• Inspections for fire extinguisher past due across CMS' bus fleet

    By: Liz Foster


    CHARLOTTE, N.C. - A Channel 9 investigation into school bus fires in Charlotte-Mecklenburg Schools uncovered that 100 percent of CMS buses inspected by the state this year had fire extinguishers that were past due for inspections.

    [CMS acknowledges bus safety issues, won't pull them off the road]

    Every day, bus drivers are supposed to inspect the bus before and after a trip, while district mechanics check all the buses every month.

    One bus driver told Eyewitness News anchor Liz Foster that he still believes CMS is putting kids’ lives in danger by not pulling some buses off the road.

    "I don't want (anything) to happen to the students," the driver, who did not want to be identified, said. He has serious concerns after two buses in CMS' fleet caught fire within the last few weeks.

    The bus he drives every day is the same make and model as the two that caught fire. He fears he would not be able to get his nearly 60 elementary school kids off the bus if it caught fire.

    "It's hard to get them off the bus with them freaking out, and you only have a matter of seconds to evacuate the bus before it goes off in flames," the bus driver said.

    Eyewitness News pulled the state's most recent bus inspections for CMS and learned of the 104 of buses in a sample to be inspected, all of them had a fire extinguisher that was past due for an inspection.
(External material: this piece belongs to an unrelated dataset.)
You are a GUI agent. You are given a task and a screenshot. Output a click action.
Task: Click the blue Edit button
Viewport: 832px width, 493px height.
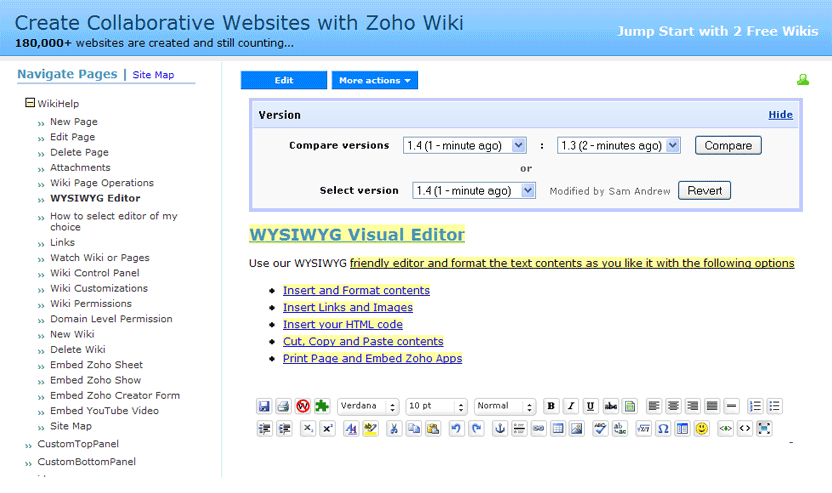click(x=284, y=80)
That does not mean they would not work, but the state told Channel 9 all were missing a yearly inspection tag required by the Occupational Safety and Health Administration.

    CMS also has a shortage in the maintenance department.

    Now, there are eight vacant mechanic positions out of 42.

    "There is a lot of overtime, but the important thing is we are not shortcutting anything," CMS chief operating officer Carol Stamper said.

    The bus driver told Channel 9 he is also frustrated the district has not let drivers know of any issues or problems to look out for. He found out about the first bus fire from watching Channel 9.

    “I'm a parent myself and I don't want my child to be on the same bus, type of bus, that's caught fire," he said.

    Stamper said Wednesday some CMS leaders are thinking of a Plan B if the hundreds of buses that are the same make and model as the ones that caught fire have to pulled from the fleet. She said that would disrupt bus schedules.

    Thomas, the company that built the buses that caught fire, had inspectors in Charlotte Wednesday. Foster asked a spokesperson if the company will send an alert nationwide. They said they couldn't comment until after an investigation is complete.